Горная группа Кигилях получила свое название от обилия скал в виде высоких столбов с фантастическими формами, созданными выветриванием гранита. Воображение промышленников видит в этих столбах фигуры окаменевших людей («киги» – человек, «кигилях» – человеческий); промышленники окружают гору суеверным уважением.
Они, например, были крайне недовольны, когда Бунге отбивал молотком образчики горной породы от утесов, и говорили ему, что это кощунство не пройдет ему даром. Они говорили также, что на вершину взобраться нельзя, так как дерзкий путник будет немедленно окутан густым туманом и погибнет, свалившись в какую-нибудь трещину. Туманы действительно образуются здесь внезапно и очень быстро, так что предсказание суеверных людей легко может оправдаться. Спутники Бунге, которому так и не удалось взобраться на вершину, принесли горе в жертву медные и серебряные монеты.
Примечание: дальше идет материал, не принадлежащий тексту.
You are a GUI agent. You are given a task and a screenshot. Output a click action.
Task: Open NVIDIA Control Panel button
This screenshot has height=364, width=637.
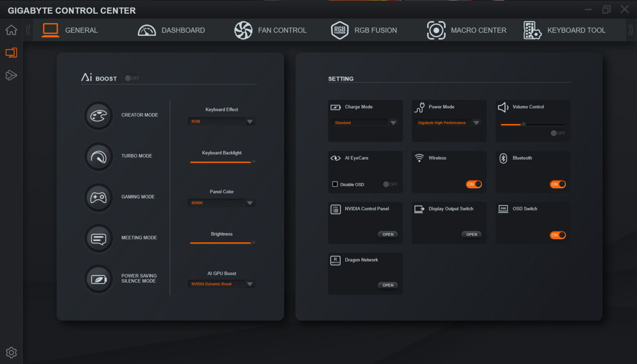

Перевал через перешеек заставил путешественников изрядно попотеть: сначала пришлось втаскивать нарты по крутому оврагу, врезанному в обрыв берега, а затем после нескольких километров пути по холмистой поверхности так же круто спускаться на другую сторону.
После подъема каюры, обратившись лицом к Кигиляху, кланялись ему, вымаливая себе счастливый путь и удачный промысел. Так как гора, возвышавшаяся со своими мрачными столбами, полузанесенными снегом, подобно огромной развалине, находится километрах в двенадцати от перевала, то каюры не могли пожертвовать ей монеты и ограничились щепоткой табаку, который сдунули с пальцев в ее сторону. Даже Горохов, более развитый и сознательный, чем его темные сородичи, хотя и не принял участия в обряде, но взглянул с укоризной на Никифорова, когда последний сказал с усмешкой:
– Ишь, сколько табаку зря истратили, суеверы!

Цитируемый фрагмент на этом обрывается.